_Texte fourni_

· · ·

L’esprit de la démocratie
Intervention de Claude Brulant
Pour Jeremy Rifkin [1]« Jamais le monde n’a paru si totalement unifié par les communications, le commerce, la culture et aussi sauvagement déchiré par la guerre, la crise financière, le réchauffement climatique, la diffusion des pandémies qu’aujourd’hui…La démocratie n’a jamais donc semblé aussi nécessaire, aussi accessible mais si impuissante et fragile ».
I La démocratie défigurée
1 Les défauts du régime démocratique
La démocratie est traditionnellement considérée comme le régime politique le plus juste et le plus adapté aux pays développés. Mais la démocratie n’existe que dans un nombre relativement réduit de pays si l’on considère que plusieurs démocraties n’en portent que le nom et peuvent être qualifiées de « démocratures » par exemple la Russie ou la Turquie.
Certes la démocratie comme tout système est imparfait mais il assure l’état de droit, la séparation des pouvoirs, l’égalité devant le scrutin du moins en théorie. En effet par exemple le scrutin majoritaire ne reflète que très imparfaitement les résultats de l’élection. L’un des meilleurs exemples en est la Grande Bretagne (le two party system qui lamine les possibilités d’émergence d’un 3éme parti ; système qui se justifie par la nécessité de construire une majorité de gouvernement qui soit forte.) De même le scrutin majoritaire à deux tours en vigueur en France limite beaucoup les chances d’émergence d’un parti centriste et réduit considérablement le nombre de députés du Front national (même s’il y a lieu de s’en réjouir politiquement).
A l’inverse la représentation proportionnelle conduit à un émiettement des partis et à des gouvernements de coalition ; ce n’est guère mieux. Citons encore
le mode de scrutin des États-Unis qui a permis à Donald Trump d’être élu avec cependant trois millions de voix de moins que son adversaire Mme Clinton.
Dans tous ces cas la représentativité de l’électorat au Parlement est en grande partie faussée. Toutefois et cela est très important la caractéristiques essentielle de la démocratie si imparfaite soit-elle est l’institutionnalisation du conflit au sein de la société. (Selon Claude Lefort).
2 Les maux actuels dont souffre la démocratie
Mais ces dernières années des maux plus graves défigurent encore davantage la démocratie dans les pays développés. L’abstention même aux scrutins les plus importants atteint des niveaux record. Cette situation est révélatrice de graves altérations.
- Les oligarchies économiques
Sous couvert de démocratie, des oligarchies gouvernent en réalité car les gouvernements sont souvent dessaisis de leurs prérogatives anciennes telle que la régulation économique, la planification indicative. En réalité le système économique capitaliste, surtout sous ses aspects financiers imprègne la vie politique dans son ensemble ; la démocratie souffre aujourd’hui d’une sorte d’addiction à l’économie (le poids des chiffres etc.).
Le recours de plus en plus fréquent à la société civile n’a pas que des effets bénéfiques ; il faut bien observer que ces groupes privés forment une nébuleuse d’intérêts bien organisés qui tentent de privatiser l’intérêt général. La non représentativité des ouvriers, des minorités, des femmes, des jeunes en témoigne.

· · ·

_À faire_
Réécrivez sous forme de liste le paragraphe du texte sur la démocratie qui commence par « Certes la démocratie comme tout système », en conservant ses faits principaux.

_Lignes sources_
· · ·

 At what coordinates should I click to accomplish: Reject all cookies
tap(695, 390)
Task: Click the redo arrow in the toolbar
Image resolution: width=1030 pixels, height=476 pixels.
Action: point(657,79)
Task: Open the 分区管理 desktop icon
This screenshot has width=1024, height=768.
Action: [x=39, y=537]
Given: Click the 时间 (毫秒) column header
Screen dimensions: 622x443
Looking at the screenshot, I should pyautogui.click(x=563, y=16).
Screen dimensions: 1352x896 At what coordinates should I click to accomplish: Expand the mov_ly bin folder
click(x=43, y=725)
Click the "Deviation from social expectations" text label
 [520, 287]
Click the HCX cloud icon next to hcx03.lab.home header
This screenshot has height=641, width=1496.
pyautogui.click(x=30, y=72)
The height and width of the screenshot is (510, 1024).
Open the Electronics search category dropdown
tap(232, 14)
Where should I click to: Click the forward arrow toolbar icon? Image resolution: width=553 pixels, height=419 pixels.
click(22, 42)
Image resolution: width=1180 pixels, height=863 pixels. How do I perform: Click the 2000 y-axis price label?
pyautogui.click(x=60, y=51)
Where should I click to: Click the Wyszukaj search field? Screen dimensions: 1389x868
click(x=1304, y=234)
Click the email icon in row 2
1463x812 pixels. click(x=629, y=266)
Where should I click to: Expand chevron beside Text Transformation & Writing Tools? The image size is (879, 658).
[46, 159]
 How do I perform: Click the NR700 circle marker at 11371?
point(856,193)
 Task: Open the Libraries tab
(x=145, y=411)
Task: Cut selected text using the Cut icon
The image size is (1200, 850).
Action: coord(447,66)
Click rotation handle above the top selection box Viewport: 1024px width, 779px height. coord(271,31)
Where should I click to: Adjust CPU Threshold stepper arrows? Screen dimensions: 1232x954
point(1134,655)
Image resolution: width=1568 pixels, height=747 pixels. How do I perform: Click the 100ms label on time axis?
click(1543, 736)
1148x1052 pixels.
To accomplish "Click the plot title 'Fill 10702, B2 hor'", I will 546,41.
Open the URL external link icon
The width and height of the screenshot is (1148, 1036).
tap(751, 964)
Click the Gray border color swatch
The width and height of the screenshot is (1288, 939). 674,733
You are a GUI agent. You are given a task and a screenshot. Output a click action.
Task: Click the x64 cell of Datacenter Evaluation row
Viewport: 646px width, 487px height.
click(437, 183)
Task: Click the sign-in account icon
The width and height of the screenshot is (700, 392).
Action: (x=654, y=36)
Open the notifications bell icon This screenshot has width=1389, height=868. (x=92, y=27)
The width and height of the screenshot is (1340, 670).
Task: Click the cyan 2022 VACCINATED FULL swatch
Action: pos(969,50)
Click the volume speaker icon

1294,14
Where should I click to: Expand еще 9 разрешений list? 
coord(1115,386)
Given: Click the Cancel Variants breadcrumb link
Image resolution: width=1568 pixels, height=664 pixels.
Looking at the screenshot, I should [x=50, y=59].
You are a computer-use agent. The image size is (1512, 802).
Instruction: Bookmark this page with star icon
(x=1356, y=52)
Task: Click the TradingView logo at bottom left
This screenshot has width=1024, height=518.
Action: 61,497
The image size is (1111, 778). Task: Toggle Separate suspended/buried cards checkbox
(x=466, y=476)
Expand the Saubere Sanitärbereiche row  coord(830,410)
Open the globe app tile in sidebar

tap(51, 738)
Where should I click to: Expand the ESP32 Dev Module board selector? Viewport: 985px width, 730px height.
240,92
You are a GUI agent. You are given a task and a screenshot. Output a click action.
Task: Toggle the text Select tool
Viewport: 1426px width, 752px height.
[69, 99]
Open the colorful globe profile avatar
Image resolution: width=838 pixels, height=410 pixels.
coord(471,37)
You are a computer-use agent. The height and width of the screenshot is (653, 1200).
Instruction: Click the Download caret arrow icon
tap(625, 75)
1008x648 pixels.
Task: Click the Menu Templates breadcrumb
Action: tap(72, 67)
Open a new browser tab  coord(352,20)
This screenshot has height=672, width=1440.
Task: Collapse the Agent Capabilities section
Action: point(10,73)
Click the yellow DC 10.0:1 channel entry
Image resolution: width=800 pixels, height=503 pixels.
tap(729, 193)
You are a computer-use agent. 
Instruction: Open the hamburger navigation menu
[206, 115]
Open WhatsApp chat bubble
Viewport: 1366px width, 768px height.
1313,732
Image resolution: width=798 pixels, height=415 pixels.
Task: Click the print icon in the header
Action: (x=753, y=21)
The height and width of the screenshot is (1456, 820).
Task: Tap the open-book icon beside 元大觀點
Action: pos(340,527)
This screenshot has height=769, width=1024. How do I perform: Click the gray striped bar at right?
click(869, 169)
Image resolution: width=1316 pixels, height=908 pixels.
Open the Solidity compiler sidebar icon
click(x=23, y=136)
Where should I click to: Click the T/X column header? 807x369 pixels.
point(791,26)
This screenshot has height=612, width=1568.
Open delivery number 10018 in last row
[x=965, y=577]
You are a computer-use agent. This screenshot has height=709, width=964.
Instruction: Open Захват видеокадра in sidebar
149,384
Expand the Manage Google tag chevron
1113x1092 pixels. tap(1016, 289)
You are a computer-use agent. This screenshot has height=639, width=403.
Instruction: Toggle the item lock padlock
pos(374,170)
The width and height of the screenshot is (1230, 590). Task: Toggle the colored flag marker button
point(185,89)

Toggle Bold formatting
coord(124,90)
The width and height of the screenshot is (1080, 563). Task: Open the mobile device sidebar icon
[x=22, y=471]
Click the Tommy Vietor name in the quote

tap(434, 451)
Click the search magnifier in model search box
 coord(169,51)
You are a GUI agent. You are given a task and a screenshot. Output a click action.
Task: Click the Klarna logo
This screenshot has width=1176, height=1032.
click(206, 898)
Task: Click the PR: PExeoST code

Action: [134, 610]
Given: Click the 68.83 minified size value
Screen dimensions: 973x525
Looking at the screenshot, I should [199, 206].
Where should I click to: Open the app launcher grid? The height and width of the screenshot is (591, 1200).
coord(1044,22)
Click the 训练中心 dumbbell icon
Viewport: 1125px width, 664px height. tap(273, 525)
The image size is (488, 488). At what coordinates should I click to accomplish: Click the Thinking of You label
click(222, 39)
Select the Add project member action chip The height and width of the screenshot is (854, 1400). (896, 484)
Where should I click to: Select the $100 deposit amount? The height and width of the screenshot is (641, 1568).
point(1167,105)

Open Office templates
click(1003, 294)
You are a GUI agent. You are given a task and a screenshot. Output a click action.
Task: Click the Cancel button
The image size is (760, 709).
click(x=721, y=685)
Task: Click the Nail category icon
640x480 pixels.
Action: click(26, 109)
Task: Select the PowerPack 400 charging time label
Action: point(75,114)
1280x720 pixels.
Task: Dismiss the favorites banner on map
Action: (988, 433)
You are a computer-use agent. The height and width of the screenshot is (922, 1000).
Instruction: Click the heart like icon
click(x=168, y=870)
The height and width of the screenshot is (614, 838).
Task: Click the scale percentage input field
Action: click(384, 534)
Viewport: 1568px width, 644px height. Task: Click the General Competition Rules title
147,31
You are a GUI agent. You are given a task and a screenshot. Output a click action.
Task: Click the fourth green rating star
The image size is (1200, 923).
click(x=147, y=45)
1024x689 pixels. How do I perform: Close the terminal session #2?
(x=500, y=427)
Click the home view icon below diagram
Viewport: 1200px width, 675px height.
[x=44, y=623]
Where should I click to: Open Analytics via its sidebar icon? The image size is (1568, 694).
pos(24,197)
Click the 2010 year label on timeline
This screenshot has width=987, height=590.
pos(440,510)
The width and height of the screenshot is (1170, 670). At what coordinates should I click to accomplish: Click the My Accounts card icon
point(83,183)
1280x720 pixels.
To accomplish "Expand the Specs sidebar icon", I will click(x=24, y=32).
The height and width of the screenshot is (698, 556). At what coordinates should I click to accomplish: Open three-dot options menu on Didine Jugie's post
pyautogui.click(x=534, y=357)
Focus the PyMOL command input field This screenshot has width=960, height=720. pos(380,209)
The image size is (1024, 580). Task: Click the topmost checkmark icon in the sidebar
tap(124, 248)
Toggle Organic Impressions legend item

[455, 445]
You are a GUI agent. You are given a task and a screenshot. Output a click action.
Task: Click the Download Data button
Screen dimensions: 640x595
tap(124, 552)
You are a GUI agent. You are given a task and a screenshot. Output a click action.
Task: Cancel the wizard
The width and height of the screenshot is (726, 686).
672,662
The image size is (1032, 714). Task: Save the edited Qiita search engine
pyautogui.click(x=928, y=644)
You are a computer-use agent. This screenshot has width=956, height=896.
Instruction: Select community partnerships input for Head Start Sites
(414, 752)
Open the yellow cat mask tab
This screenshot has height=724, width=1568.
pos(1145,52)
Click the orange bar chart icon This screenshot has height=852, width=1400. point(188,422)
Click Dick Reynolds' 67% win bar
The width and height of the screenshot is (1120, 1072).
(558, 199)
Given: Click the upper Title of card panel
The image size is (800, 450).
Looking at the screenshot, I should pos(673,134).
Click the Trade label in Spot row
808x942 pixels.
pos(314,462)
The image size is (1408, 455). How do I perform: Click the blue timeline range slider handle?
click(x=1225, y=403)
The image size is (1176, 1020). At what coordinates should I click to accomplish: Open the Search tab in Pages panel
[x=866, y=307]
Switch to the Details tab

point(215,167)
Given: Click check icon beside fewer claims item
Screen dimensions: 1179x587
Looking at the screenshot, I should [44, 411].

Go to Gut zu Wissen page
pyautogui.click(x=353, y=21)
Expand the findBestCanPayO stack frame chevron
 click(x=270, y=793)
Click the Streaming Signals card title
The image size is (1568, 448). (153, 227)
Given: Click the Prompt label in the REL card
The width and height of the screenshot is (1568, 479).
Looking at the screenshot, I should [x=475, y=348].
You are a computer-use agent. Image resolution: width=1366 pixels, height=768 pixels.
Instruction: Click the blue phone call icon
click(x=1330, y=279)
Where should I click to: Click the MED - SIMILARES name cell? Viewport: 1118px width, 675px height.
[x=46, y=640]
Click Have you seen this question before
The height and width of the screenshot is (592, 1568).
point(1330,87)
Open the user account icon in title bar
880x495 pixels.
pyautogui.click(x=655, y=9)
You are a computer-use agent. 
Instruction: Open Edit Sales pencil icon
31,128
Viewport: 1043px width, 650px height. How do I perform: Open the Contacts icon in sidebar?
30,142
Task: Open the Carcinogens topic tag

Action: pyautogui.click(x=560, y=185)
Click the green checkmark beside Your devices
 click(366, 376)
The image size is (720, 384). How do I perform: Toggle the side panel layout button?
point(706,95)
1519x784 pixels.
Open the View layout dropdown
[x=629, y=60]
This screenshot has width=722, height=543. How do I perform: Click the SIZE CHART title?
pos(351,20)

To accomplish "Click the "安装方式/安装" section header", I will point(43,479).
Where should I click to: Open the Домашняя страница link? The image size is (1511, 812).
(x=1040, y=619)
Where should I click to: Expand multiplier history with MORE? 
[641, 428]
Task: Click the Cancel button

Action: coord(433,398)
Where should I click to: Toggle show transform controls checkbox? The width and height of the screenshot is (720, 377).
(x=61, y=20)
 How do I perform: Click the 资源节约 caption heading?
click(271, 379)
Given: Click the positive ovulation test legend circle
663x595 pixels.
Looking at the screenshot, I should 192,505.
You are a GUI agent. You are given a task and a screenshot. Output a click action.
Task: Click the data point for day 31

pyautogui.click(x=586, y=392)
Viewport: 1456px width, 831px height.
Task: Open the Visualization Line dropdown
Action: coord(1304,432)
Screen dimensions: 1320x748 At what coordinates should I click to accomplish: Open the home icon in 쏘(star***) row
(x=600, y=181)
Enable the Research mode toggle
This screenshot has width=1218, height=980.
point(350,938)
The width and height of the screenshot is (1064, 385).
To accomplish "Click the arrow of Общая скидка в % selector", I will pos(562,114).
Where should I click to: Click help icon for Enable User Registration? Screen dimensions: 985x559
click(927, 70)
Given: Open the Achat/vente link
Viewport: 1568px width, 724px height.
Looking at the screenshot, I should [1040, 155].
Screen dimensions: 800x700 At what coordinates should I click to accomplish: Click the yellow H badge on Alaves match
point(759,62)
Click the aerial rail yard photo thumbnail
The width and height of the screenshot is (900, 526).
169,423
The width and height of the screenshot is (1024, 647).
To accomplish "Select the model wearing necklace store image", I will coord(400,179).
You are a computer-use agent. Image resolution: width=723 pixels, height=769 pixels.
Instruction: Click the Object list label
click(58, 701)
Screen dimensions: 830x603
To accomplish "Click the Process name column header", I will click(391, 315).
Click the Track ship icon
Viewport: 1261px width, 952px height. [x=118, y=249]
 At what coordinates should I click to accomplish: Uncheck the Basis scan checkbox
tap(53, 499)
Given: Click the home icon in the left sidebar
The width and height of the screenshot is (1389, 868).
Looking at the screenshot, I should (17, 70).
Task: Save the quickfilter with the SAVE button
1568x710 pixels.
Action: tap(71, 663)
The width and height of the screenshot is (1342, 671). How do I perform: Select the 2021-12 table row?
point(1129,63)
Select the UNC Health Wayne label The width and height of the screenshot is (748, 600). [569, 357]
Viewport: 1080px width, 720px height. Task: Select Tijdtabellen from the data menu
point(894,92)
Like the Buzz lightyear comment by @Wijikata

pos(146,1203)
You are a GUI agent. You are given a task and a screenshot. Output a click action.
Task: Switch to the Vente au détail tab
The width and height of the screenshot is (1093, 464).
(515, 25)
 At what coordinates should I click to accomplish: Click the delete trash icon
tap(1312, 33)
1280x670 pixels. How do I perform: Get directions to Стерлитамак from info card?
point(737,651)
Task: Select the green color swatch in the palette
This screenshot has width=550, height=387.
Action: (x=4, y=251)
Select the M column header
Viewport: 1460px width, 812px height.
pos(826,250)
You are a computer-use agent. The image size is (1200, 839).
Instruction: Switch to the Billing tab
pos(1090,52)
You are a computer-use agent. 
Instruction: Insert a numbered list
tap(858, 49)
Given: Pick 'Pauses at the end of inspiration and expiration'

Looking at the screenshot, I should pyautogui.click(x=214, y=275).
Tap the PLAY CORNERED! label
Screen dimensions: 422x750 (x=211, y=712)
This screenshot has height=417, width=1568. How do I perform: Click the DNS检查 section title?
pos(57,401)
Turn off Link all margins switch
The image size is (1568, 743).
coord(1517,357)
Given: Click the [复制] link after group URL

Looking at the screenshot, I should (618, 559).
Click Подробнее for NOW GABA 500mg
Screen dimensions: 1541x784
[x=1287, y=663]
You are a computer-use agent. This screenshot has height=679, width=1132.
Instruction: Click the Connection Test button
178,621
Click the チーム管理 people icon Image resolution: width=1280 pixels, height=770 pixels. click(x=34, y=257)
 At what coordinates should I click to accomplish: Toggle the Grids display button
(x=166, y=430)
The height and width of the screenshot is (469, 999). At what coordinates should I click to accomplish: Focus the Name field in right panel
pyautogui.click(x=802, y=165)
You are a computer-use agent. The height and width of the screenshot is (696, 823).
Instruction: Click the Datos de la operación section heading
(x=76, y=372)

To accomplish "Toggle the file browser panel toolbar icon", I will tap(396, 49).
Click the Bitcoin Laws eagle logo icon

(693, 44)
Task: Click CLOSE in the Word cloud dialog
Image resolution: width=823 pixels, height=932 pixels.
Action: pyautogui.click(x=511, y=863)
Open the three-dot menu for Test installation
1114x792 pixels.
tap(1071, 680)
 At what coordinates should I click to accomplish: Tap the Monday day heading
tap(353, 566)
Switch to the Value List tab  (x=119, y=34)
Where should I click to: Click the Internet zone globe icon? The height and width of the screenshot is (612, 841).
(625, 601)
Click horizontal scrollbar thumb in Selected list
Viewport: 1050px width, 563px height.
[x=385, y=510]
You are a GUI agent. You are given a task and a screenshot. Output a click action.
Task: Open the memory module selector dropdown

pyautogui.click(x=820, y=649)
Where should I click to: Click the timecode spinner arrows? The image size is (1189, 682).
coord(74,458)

· · ·

_Réponse_
- Comme tout système, la démocratie est imparfaite. Elle assure cependant l'état de droit, la séparation des pouvoirs et, du moins en théorie, l'égalité devant le scrutin.
- Le scrutin majoritaire ne reflète que très imparfaitement les résultats de l'élection.
- En Grande-Bretagne, le two party system lamine les possibilités d'émergence d'un troisième parti. Il se justifie par la nécessité de construire une majorité de gouvernement forte.
- En France, le scrutin majoritaire à deux tours limite beaucoup les chances d'émergence d'un parti centriste. Il réduit aussi considérablement le nombre de députés du Front national.